What you will do: Your copy should match the entries exactly, with no images carried over.
--- Given data ---
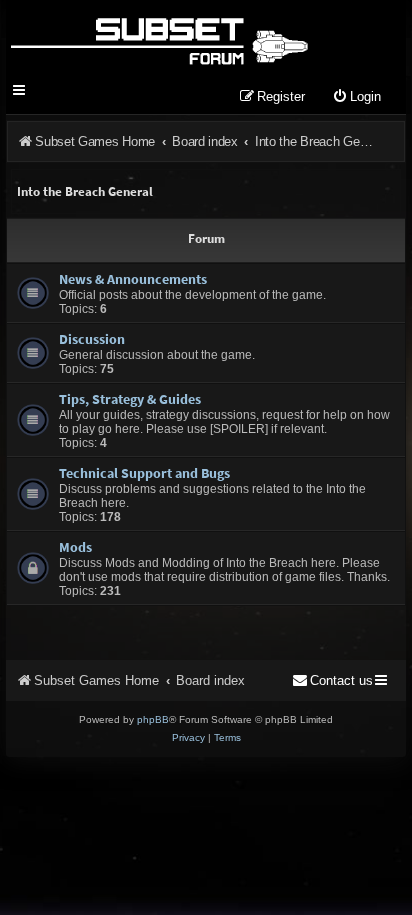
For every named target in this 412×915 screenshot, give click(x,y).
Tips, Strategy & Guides (130, 399)
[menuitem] (356, 97)
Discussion (92, 339)
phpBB (153, 719)
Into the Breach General (85, 191)
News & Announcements (133, 279)
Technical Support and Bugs (144, 473)
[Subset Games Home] (158, 38)
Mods (75, 547)
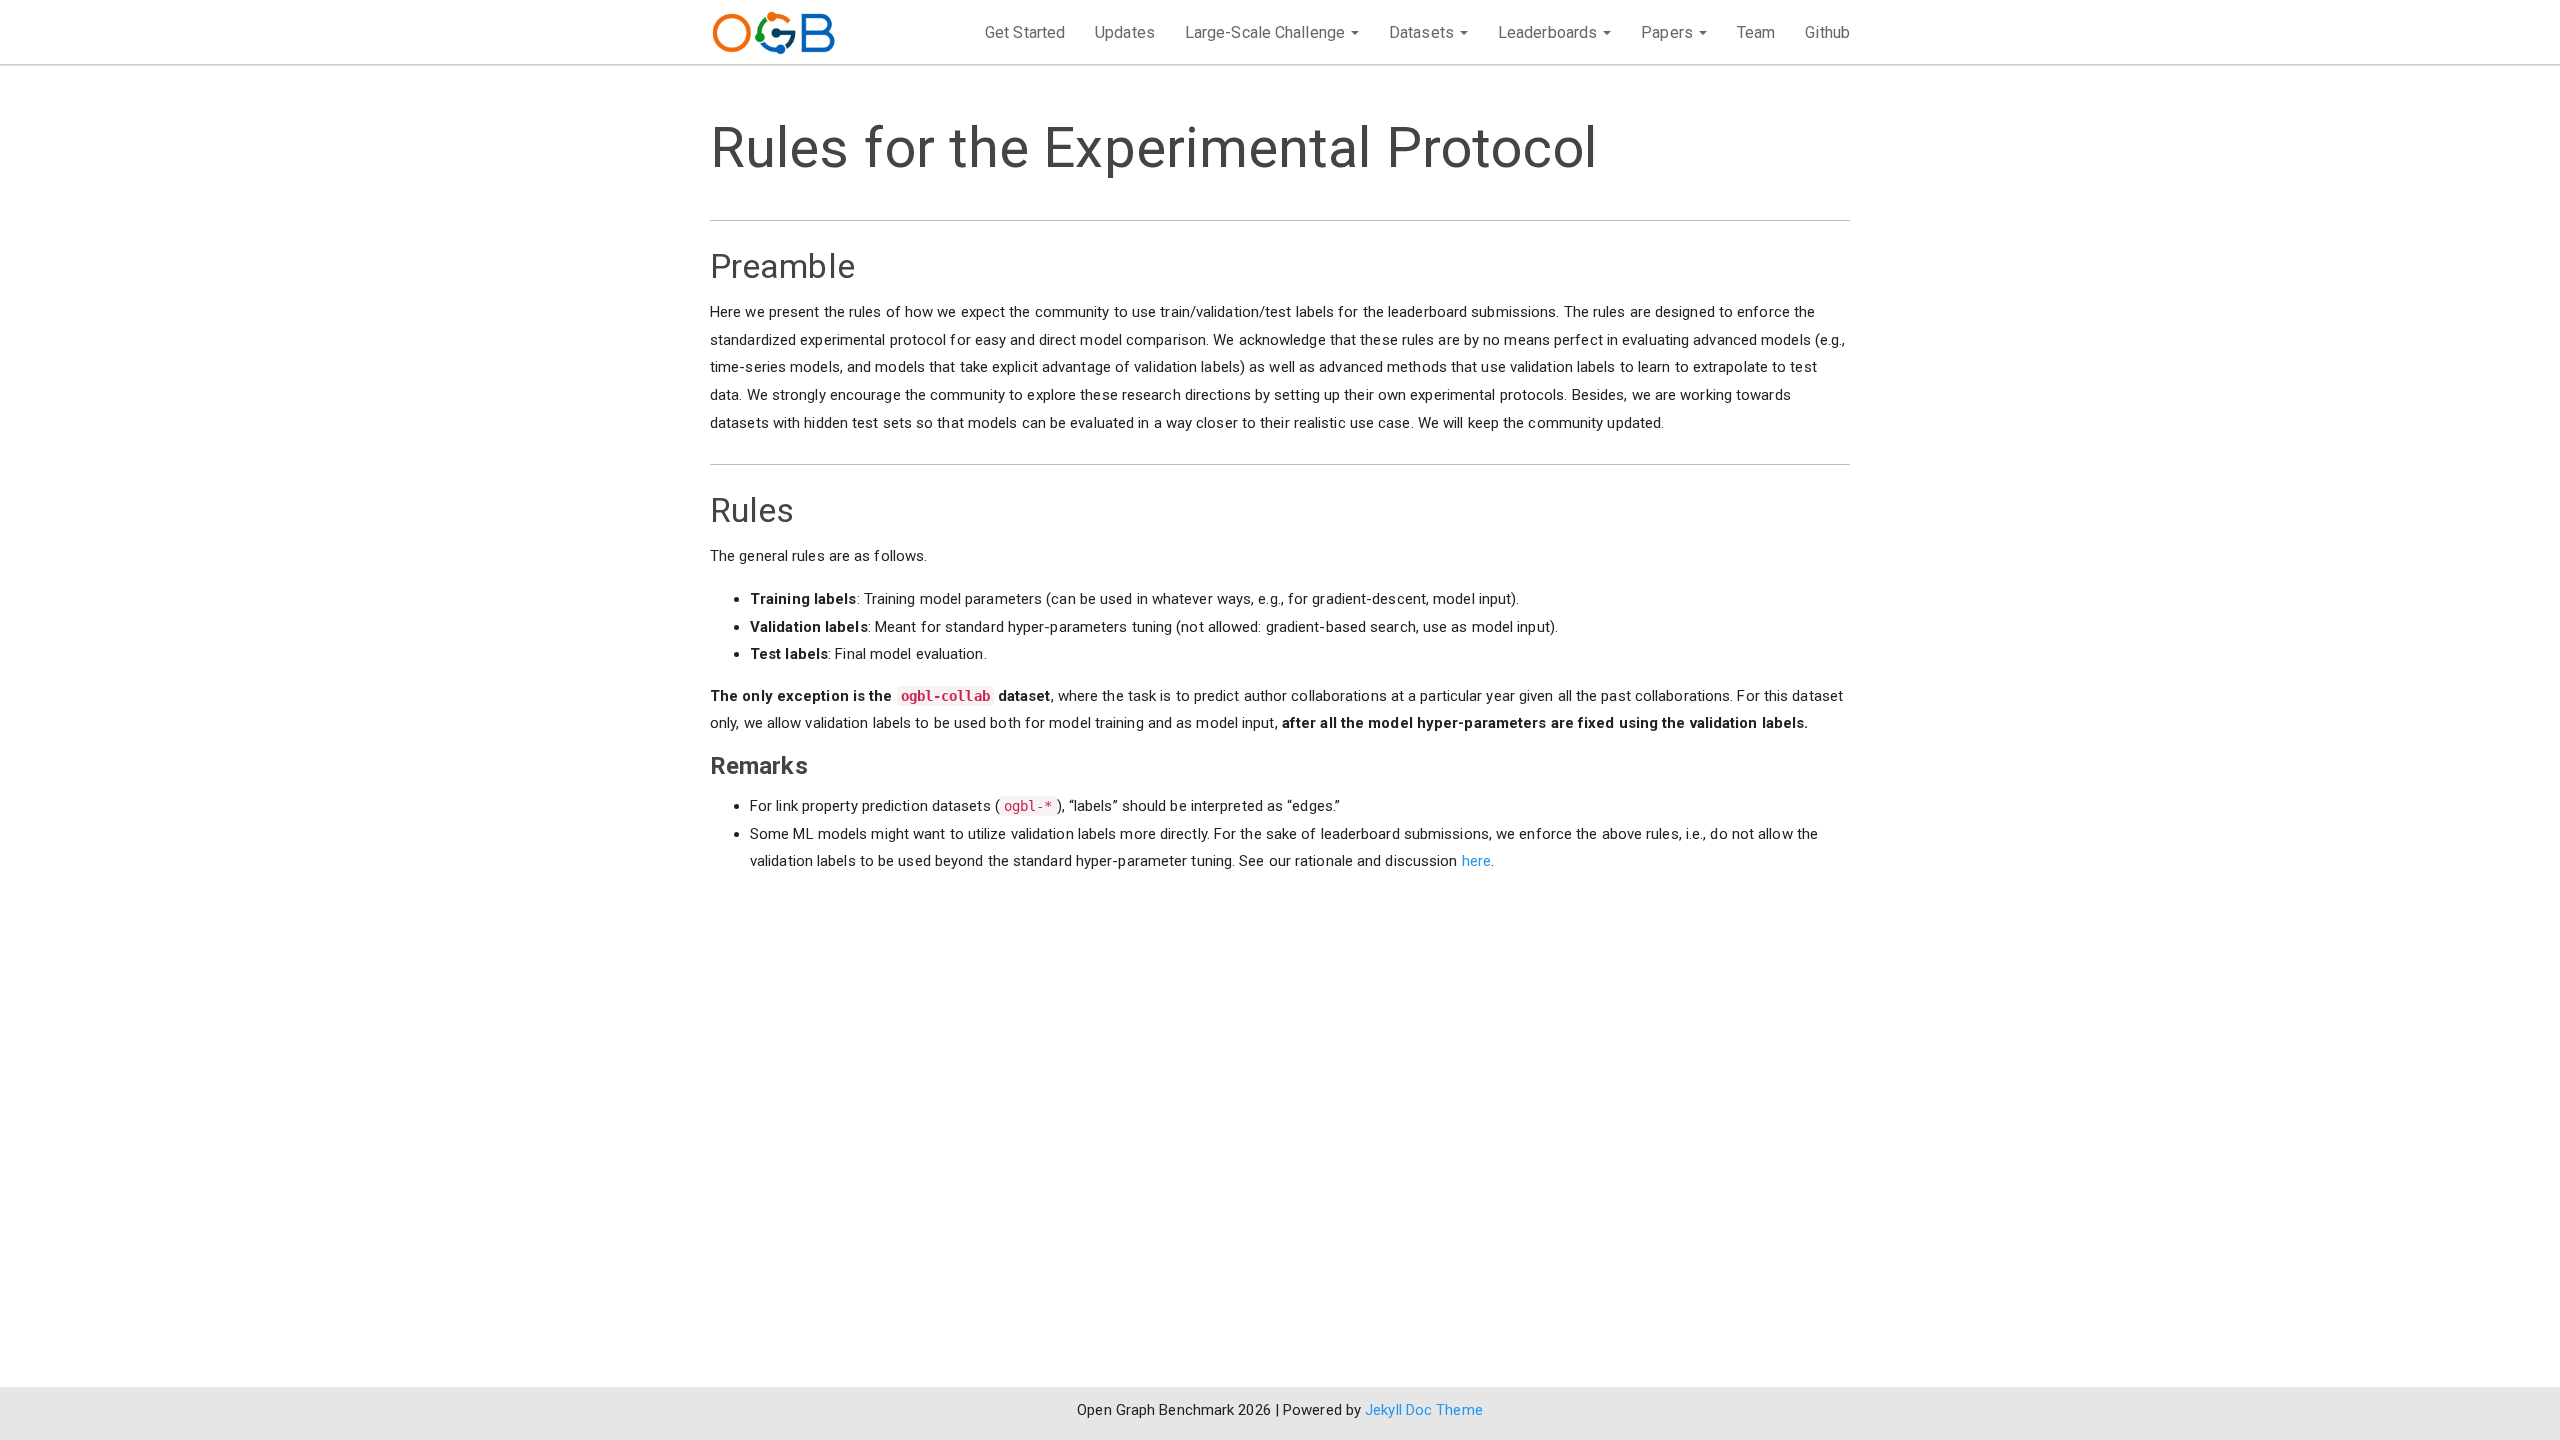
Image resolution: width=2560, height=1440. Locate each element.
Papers (1669, 32)
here (1476, 861)
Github (1827, 32)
---
Problem solution:
For every named target in this 412×915 screenshot, give click(x,y).
Tips, Strategy & Guides (130, 399)
[menuitem] (356, 97)
Discussion (92, 339)
phpBB (153, 719)
Into the Breach General (85, 191)
News & Announcements (133, 279)
Technical Support and Bugs (144, 473)
[Subset Games Home] (158, 38)
Mods (75, 547)
Image resolution: width=2560, height=1440. Locate each element.
Papers (1669, 32)
here (1476, 861)
Github (1827, 32)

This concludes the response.